Que sont nos murs aujourd'hui devenus ? Clarri passe devant la rue qui longe la grande halle de Saint-Claude. C'est ici pensa-t-elle...ça doit être là au milieu d'autres rues encombrées d'étals, jadis bariolés, aujourd'hui désuets...reste quand même les parfums de terroir et d'autres, véhiculés par les marchands ambulants qui sautent aux narines.
Oui, ça doit-être ici, au milieu de ces ruelles étroites qui s'entrelacent, de ces petits ponts qui enjambent tout un embrouillamini de ruisseaux et de sources qui se jettent dans le Doubs.
Elle engage la grosse clef qu'elle a prise au bureau de Ezekiel...taclac...clacclac. Elle ouvre. Un oeil sur la façade encore défraîchie. Normal. La salle des fêtes est fermée depuis de longs mois, depuis le jour où la Mairie avait célébré...quoi déjà ? Elle ne savait plus bien. Mais qu'importe, le vin et la bière avaient coulé à flots.
Ses souvenirs résonnent encore des cris des enfants turbulents qui jouaient devant la salle...elle sourit.
La demeure n'est pas très prétentieuse, un sol de terre battue, des murs décrépis sur lesquels étaient sculptés quelques bas-reliefs...ben fallait tout lessiver maintenant.
Elle sortit un grattoir et entreprit de décaper en priorité le comptoir en chêne brut servant à installer fûts et tonnelets. Ceci fait elle nettoya à grande eau le meuble ainsi que les buffets disposés de droite et de gauche, puis brossa le tout et sécha.
Pour la table en fer forgé, un tannin d'huile suffirait. la pièce n'était pas piquée de rouille, et en un tour de main, la grande table reprit nouvelle naissance. Lessivage des
murs, du sol, des chaises, des fauteuils...elle décrocha les gros rideaux de toile poussiéreux se promettant de les nettoyer rapidement.

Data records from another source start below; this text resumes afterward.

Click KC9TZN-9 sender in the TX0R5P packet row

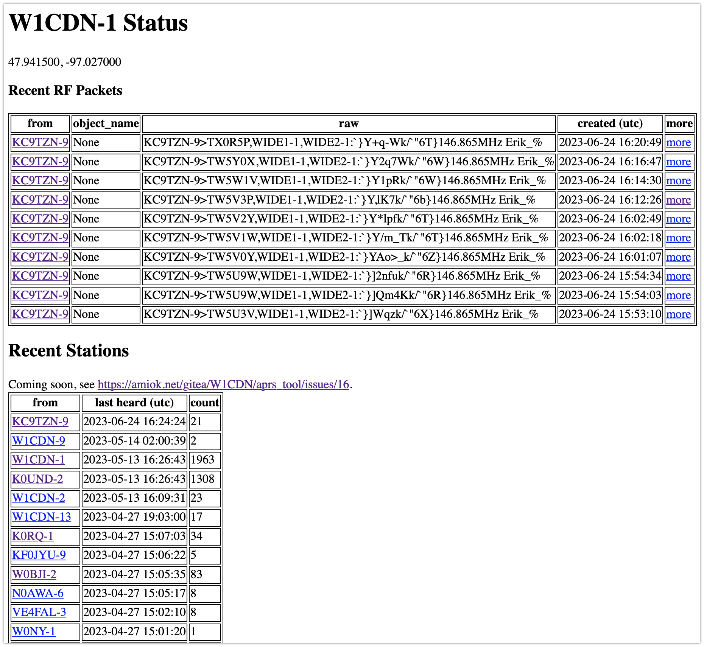40,143
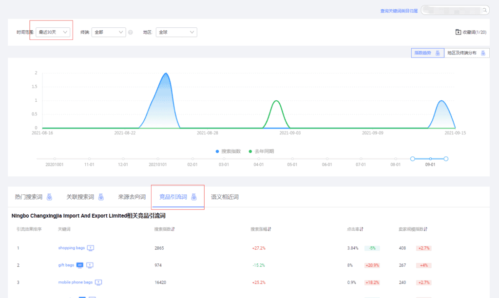Image resolution: width=499 pixels, height=298 pixels.
Task: Switch to the 热门搜索词 tab
Action: 33,197
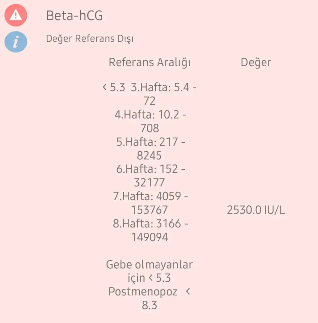Image resolution: width=318 pixels, height=323 pixels.
Task: Click the 5.Hafta: 217 reference line
Action: 151,142
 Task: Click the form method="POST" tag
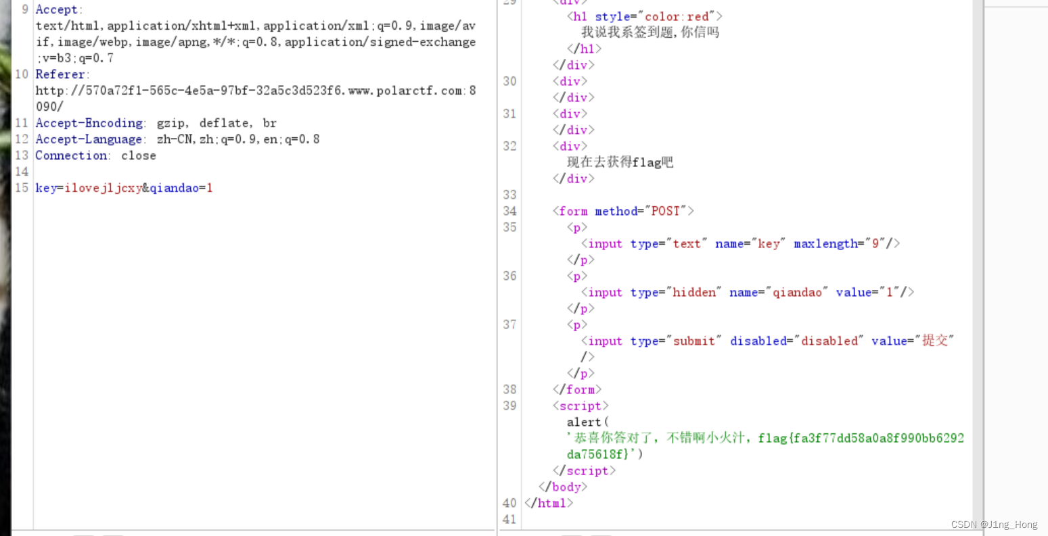pos(623,211)
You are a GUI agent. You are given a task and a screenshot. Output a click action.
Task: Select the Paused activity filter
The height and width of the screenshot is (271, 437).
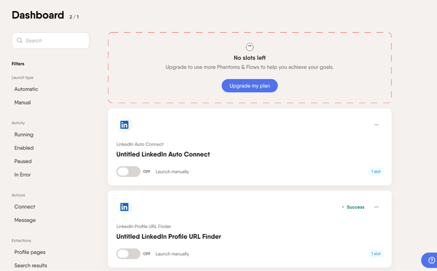[23, 161]
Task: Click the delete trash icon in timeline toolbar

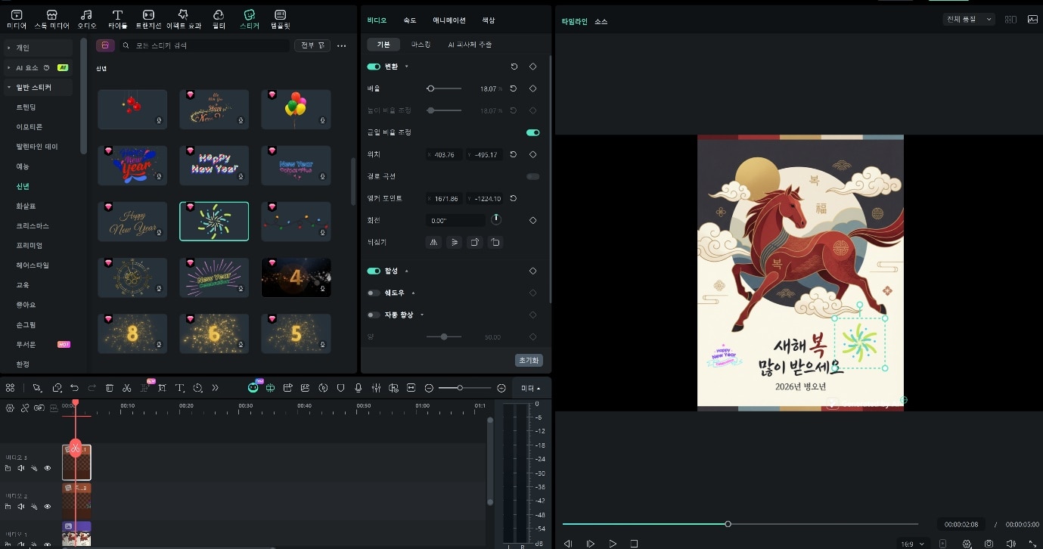Action: click(x=110, y=388)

Cela lui prit toute la journée. Plus difficile à réaliser qu'on ne croit. Il en fallait de l'huile de coude pour tout retaper, tout ranger, tout préparer pour que la pièce soit fin prête pour...pour quoi au fait...
La mésange sourit, cette soirée promettait d'être pittoresque et fort conviviale...personne n'avait oublié les êtres qui avaient scellé les coeurs des francs- comtois.
Bien que l'initiative de ce bal germa dans l'esprit du Conseil municipal San Claudien, l'idée folle d'inviter la Franche-Comté pour cette soirée dansante si particulière enthousiasma les conseillers. Depuis de nombreuses semaines on travaillait sur l'organisation d'une telle festivité avec le fol espoir d'y rencontrer le plus de villageois.
...ce n'était plus un projet ; plus une idée, mais du concret avec ce noble sentiment de ne jamais oublier.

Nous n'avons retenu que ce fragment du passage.